#### DATASET

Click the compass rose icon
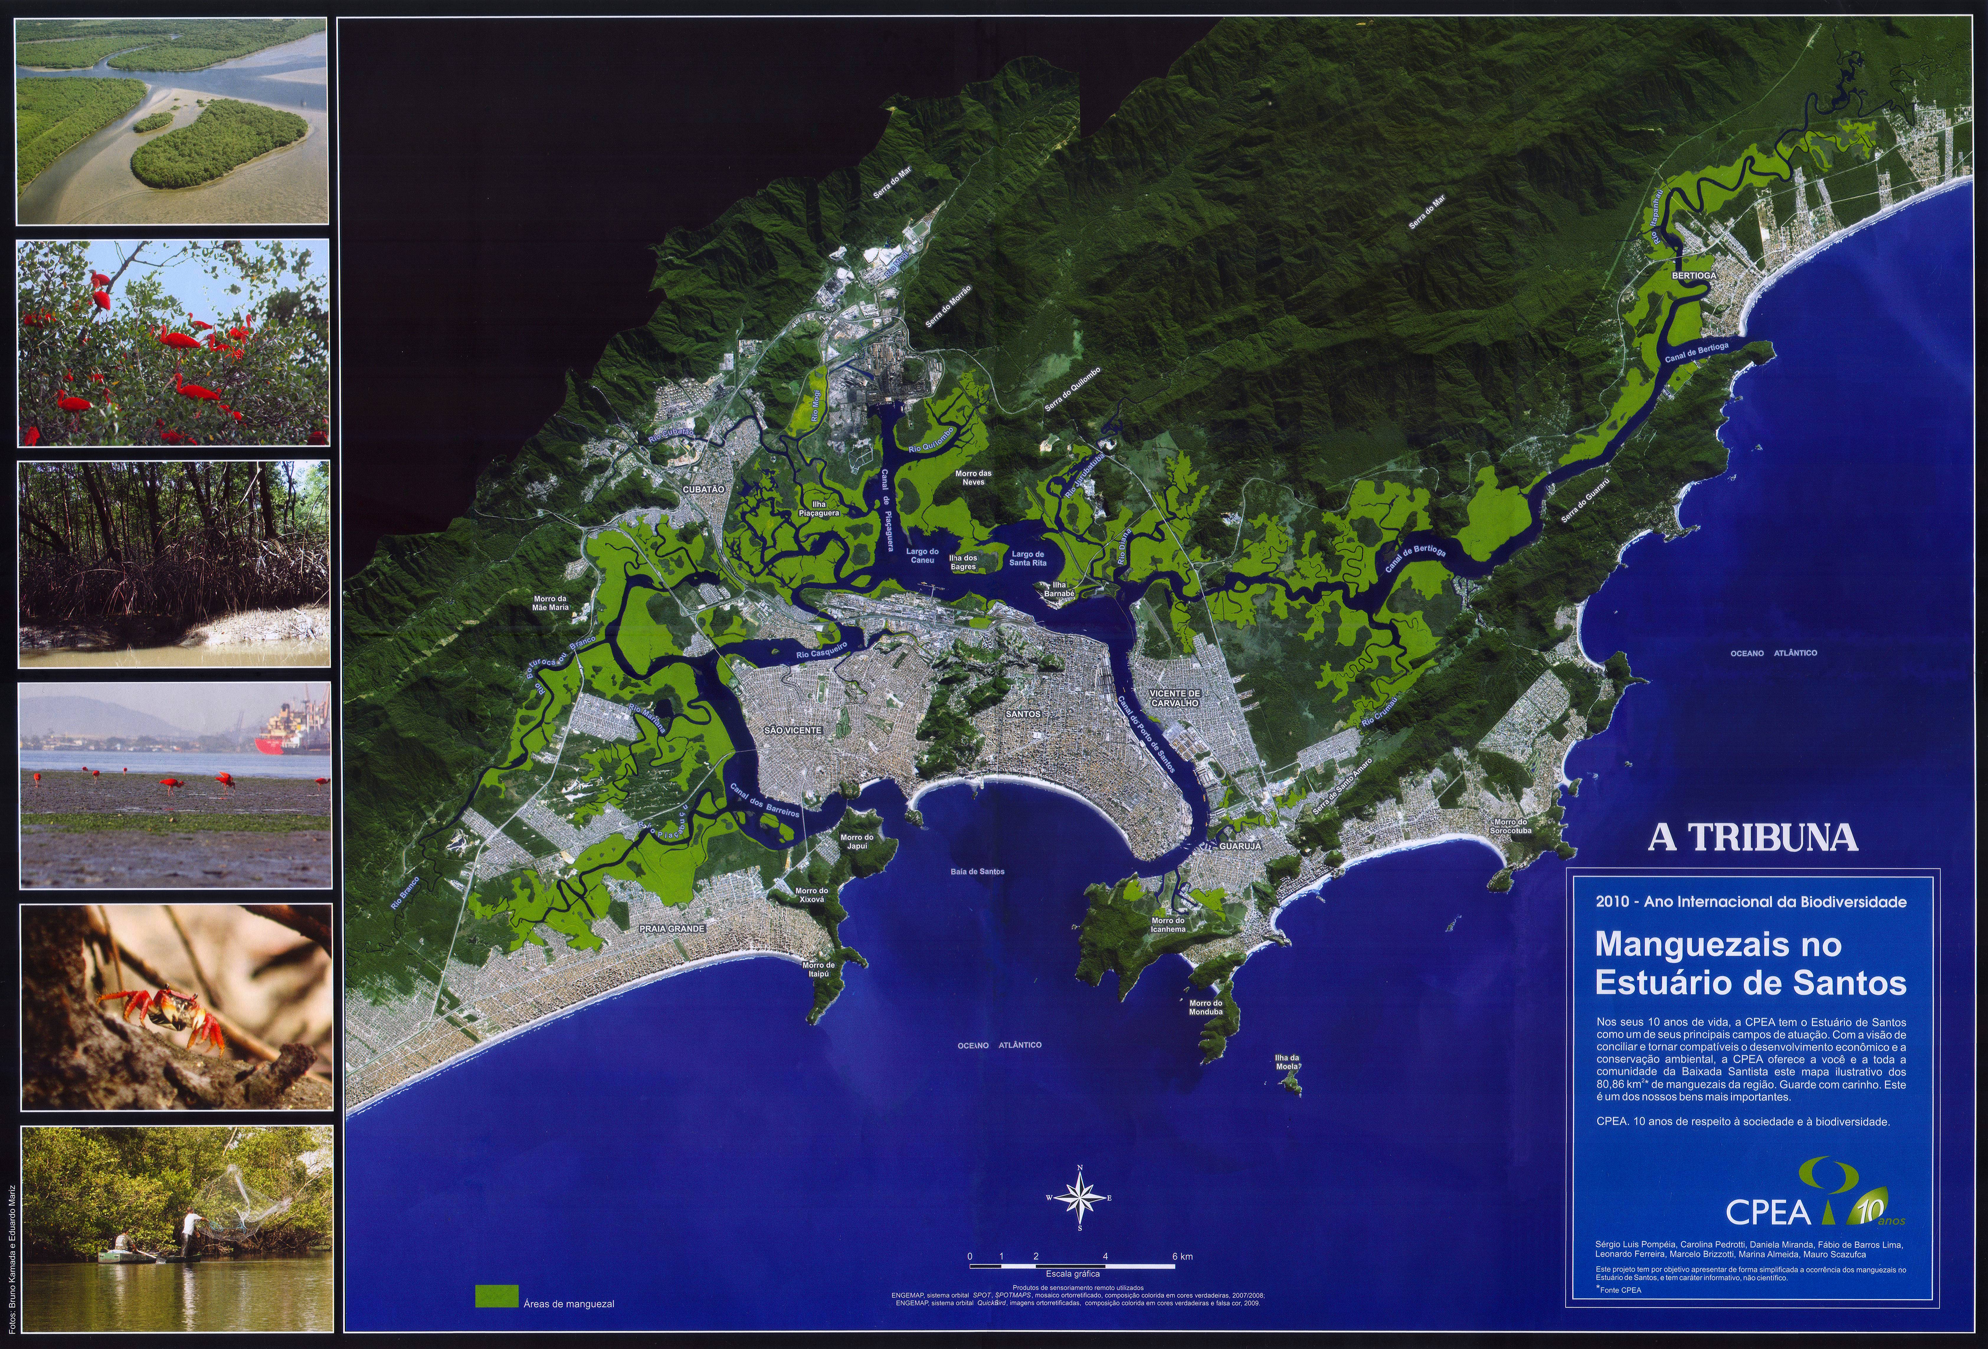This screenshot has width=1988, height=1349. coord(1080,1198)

########
#### DATASET

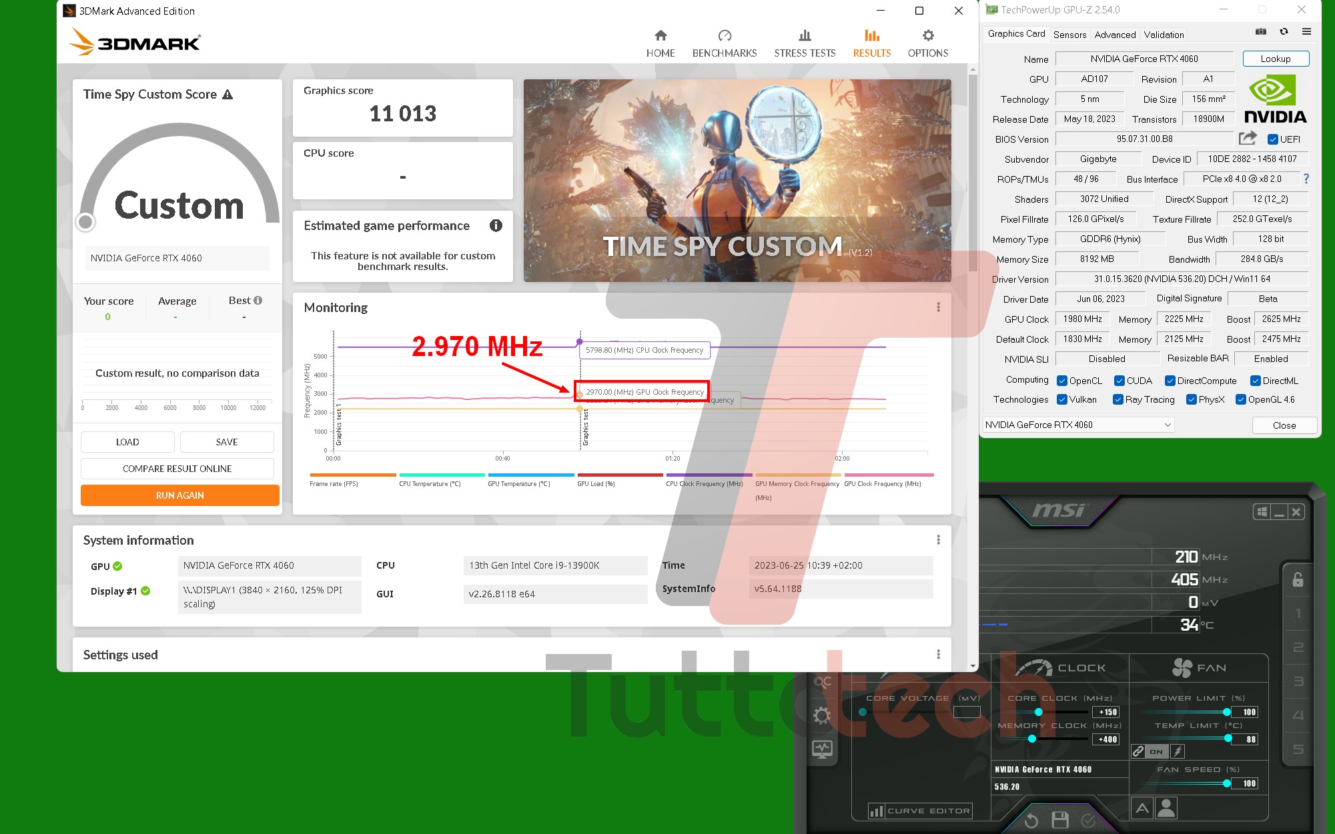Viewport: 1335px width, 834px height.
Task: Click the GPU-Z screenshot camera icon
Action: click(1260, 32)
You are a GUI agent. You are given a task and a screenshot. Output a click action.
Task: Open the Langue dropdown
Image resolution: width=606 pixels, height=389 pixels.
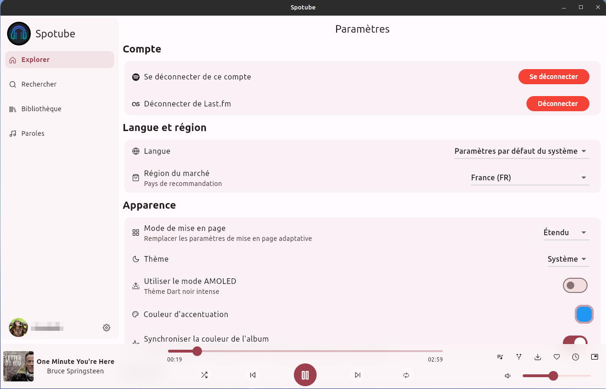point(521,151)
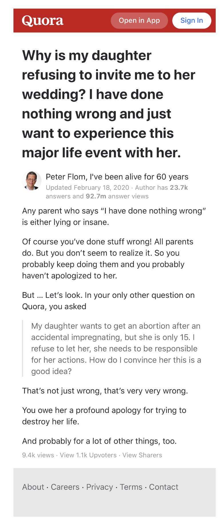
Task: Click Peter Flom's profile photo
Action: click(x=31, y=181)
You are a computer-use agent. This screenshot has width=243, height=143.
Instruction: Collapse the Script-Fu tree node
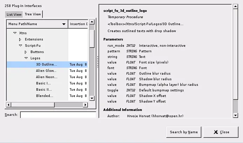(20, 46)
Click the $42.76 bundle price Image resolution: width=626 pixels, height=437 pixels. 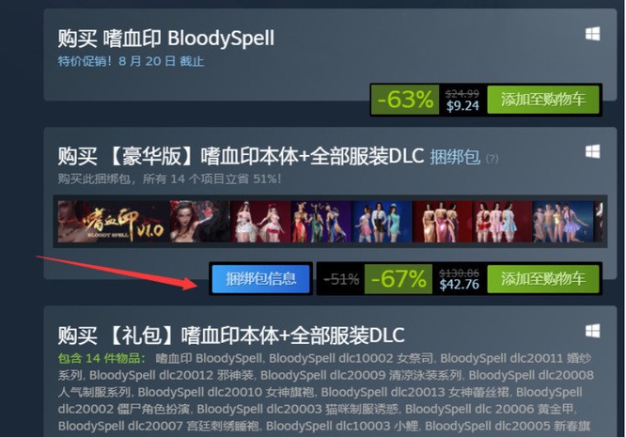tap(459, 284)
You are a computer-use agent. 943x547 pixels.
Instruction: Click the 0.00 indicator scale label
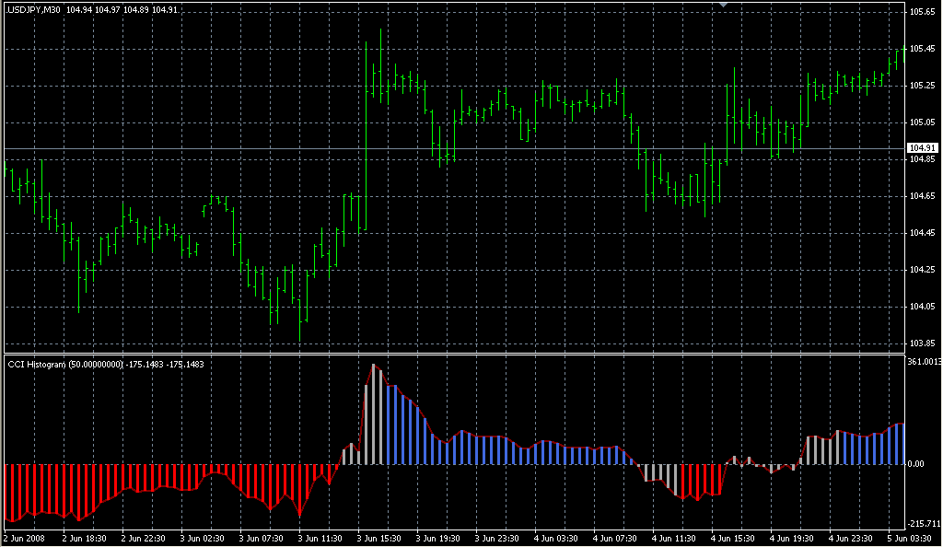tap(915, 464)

########
#### DATASET

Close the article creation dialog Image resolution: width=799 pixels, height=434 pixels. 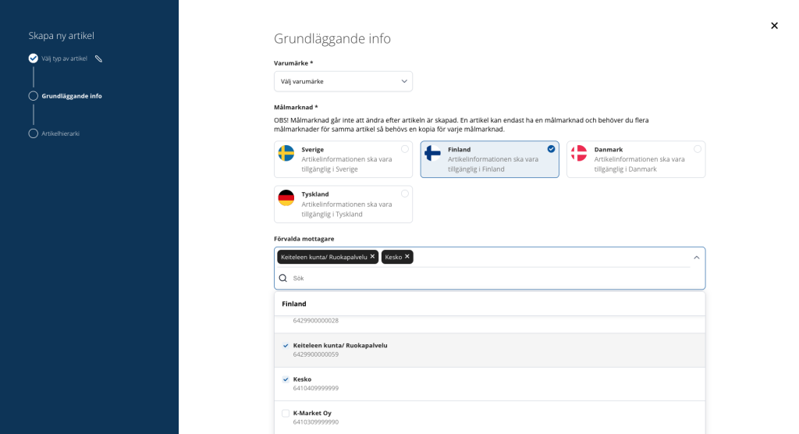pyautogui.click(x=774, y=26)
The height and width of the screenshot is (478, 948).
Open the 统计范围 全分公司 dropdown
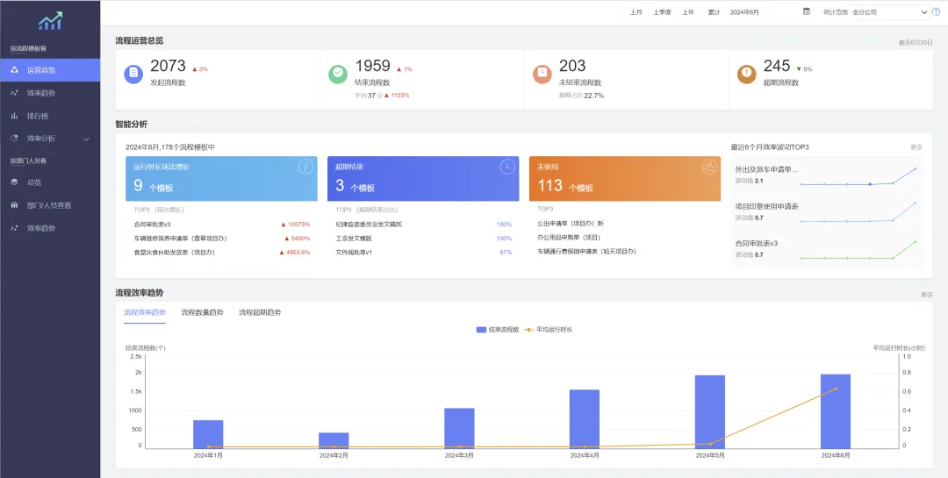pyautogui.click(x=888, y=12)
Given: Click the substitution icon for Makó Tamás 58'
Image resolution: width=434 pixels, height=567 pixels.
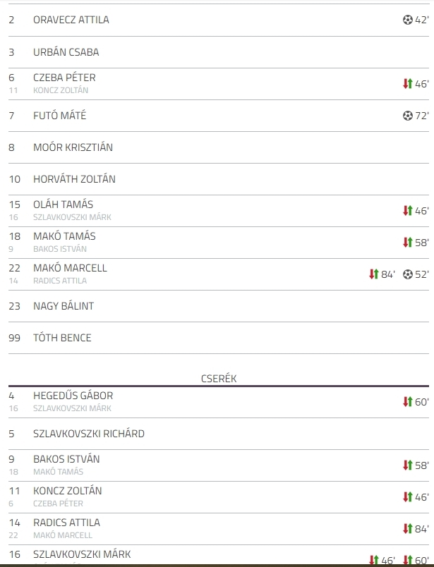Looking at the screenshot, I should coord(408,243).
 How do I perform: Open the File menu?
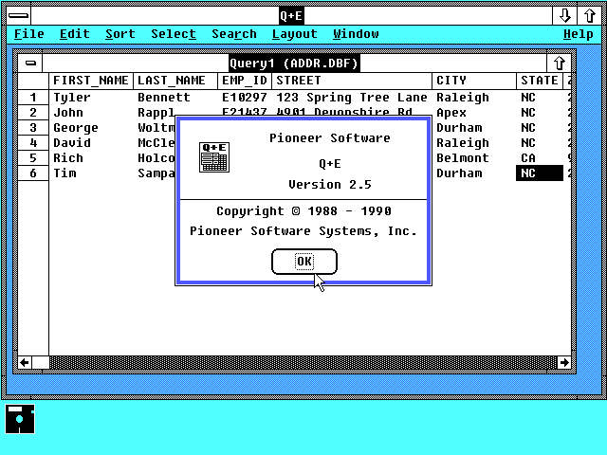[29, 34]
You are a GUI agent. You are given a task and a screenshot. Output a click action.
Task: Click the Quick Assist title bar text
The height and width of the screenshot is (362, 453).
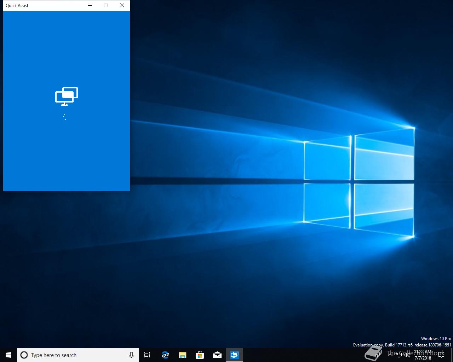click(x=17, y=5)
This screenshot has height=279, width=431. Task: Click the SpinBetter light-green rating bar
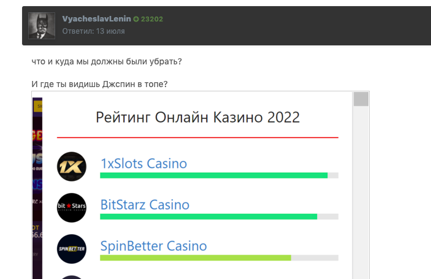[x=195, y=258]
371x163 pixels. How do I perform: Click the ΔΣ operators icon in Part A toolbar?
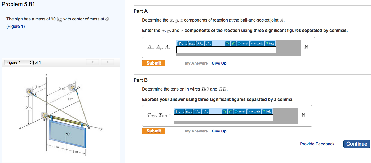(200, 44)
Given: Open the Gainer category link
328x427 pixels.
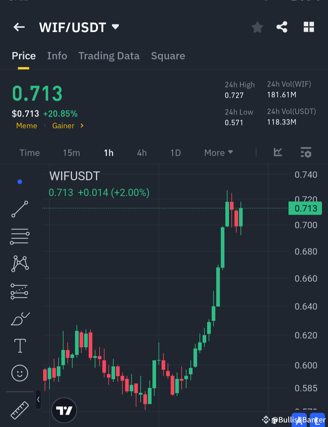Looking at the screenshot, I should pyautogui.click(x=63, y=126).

########

WHAT THE EXERCISE ASKS
Retype the data word for word, from the line containing "The height and width of the screenshot is (478, 948)." down to the line containing "should pyautogui.click(x=63, y=126).", including both of those lines. Leave out the pictures.

SOLUTION FOR THIS EXERCISE
The height and width of the screenshot is (478, 948).
Open the 统计范围 全分公司 dropdown
pyautogui.click(x=888, y=12)
Given: Click the substitution icon for Makó Tamás 58'
Image resolution: width=434 pixels, height=567 pixels.
Looking at the screenshot, I should coord(408,243).
 How do I perform: Open the File menu?
[29, 34]
You are a GUI agent. You are given a task and a screenshot. Output a click action.
Task: Click the Quick Assist title bar text
The height and width of the screenshot is (362, 453).
click(x=17, y=5)
This screenshot has height=279, width=431. Task: Click the SpinBetter light-green rating bar
[x=195, y=258]
371x163 pixels. How do I perform: Click the ΔΣ operators icon in Part A toolbar?
(200, 44)
Given: Open the Gainer category link
328x427 pixels.
Looking at the screenshot, I should pyautogui.click(x=63, y=126).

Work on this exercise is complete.